- [Excerpted text]

-1

I have a column data as follows:

abc|frame|gtk|enst.24|pc|hg|,abc|framex|gtk4|enst.35|pxc|h5g|,abc|frbx|hgk4|enst.23|pix|hokg|
abc|frame|gtk|enst.15|pc|hg|,abc|framex|gtk2|enst.59|pxc|h5g|,abc|frbx|hgk4|enst.18|pif|homg|
abc|frame|gtk|enst.98|pc|hg|,abc|framex|gtk1|enst.45|pxc|h5g|,abc|frbx|hgk4|enst.74|pig|hofg|
abc|frame|gtk|enst.34|pc|hg|,abc|framex|gtk1|enst.67|pxc|h5g|,abc|frbx|hgk4|enst.39|pik|hoqg|

I want to search and extract specific keywords within the frame and extract only that data with in the separators

Specific keywords are

enst.35
enst.18
enst.98
enst.63

The expected output is

abc|framex|gtk4|enst.35|pxc|h5g|
abc|frbx|hgk4|enst.18|pif|homg|
abc|frame|gtk|enst.98|pc|hg|
NA

If match is not found fill with NA in the output columns. There can be multiple occurance of id in the same column, but I want to consider only the first occurance. I tried this herebut was not working effectively. Can we do this with bash script

3 Answers3

5

Could you please try following, written and tested in shown samples. Mention all values in variable values_to_be_searched which you want to search in Input_file with , delimiter.

awk -v values_to_be_searched="enst.35,enst.18,enst.98,enst.63" '
BEGIN{
  FS=","
  num=split(values_to_be_searched,array,",")
  for(i=1;i<=num;i++){
    values[array[i]]
  }
}
{
  found=""
  for(i=1;i<=NF;i++){
    for(k in values){
      if(match($i,k)){
        print $i
        found=1
        break
      }
    }
  }
  if(found==""){
    print "NA"
  }
}
'  Input_file

Explanation: Adding detailed explanation for above code.

awk -v values_to_be_searched="enst.35,enst.18,enst.98,enst.63" '  ##Creating variable values_to_be_searched which has all the values to be searched in it.
BEGIN{                                            ##Starting BEGIN section of this code from here.
  FS=","                                          ##Setting field separator as comma here.
  num=split(values_to_be_searched,array,",")      ##Splitting variable values_to_be_searched into an array here with delimiter comma.
  for(i=1;i<=num;i++){                            ##Running a for loop till value of nu here.
    values[array[i]]                              ##Creating array values which has index as value of array which are the keywords to be searched in Input_file.

- [Set task a]
Please repeat the listing from its first line through the line containing "pyautogui.click(x=95, y=25)", inclusive, swapping "dropdown" for "menu" and leaving everything else unchanged. Give only those lines.

Collected data
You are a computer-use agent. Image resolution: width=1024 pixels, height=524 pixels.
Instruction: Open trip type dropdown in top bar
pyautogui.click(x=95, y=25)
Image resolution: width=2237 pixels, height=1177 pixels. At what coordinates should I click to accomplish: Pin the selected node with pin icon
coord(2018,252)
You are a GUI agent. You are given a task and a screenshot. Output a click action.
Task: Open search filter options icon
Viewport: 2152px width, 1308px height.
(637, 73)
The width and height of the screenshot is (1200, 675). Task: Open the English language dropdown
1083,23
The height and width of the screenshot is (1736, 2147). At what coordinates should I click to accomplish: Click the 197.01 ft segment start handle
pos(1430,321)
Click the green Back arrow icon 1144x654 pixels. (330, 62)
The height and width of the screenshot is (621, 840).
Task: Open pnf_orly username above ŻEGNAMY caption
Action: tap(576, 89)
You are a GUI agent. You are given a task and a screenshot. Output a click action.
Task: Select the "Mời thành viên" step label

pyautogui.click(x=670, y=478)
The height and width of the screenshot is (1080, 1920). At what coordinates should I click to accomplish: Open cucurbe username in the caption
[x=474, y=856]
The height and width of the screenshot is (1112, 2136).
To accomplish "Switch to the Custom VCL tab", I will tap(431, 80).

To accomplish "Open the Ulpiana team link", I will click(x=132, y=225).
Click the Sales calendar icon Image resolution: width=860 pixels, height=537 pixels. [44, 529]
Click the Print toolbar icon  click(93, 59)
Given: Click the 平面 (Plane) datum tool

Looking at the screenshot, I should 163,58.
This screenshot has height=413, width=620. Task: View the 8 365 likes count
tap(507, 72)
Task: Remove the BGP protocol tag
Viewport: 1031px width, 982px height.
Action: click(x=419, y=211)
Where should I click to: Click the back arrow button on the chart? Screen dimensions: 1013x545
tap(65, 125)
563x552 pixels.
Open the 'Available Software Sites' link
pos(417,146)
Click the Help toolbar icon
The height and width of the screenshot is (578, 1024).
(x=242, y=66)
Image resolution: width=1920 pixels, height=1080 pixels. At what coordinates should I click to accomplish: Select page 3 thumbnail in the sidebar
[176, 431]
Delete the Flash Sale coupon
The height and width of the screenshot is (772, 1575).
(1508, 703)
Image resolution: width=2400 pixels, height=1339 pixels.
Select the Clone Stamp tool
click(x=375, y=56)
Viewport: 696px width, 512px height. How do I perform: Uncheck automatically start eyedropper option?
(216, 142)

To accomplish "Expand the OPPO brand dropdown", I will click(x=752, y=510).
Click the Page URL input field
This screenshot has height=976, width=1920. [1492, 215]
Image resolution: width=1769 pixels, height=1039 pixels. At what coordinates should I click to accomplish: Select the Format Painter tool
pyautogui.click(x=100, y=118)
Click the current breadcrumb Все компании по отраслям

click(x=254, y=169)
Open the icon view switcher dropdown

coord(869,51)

- [Set task b]
Using the keyword-extraction thread, state whether each statement agrees with it, answering yes or no and quoting the deciding words: (i) When no keyword match is found, the asker wants the output filled with NA. (ii) The asker wants every occurrence of an id in a column to be considered. (iii) The awk code sets the field separator to a tab.

- [Task response a]
You are a computer-use agent. Image resolution: width=1024 pixels, height=524 pixels.
Instruction: Open trip type menu in top bar
pyautogui.click(x=95, y=25)

- [Task response b]
(i) Yes: "If match is not found fill with NA in the output columns."
(ii) No: "but I want to consider only the first occurance."
(iii) No: "Setting field separator as comma here."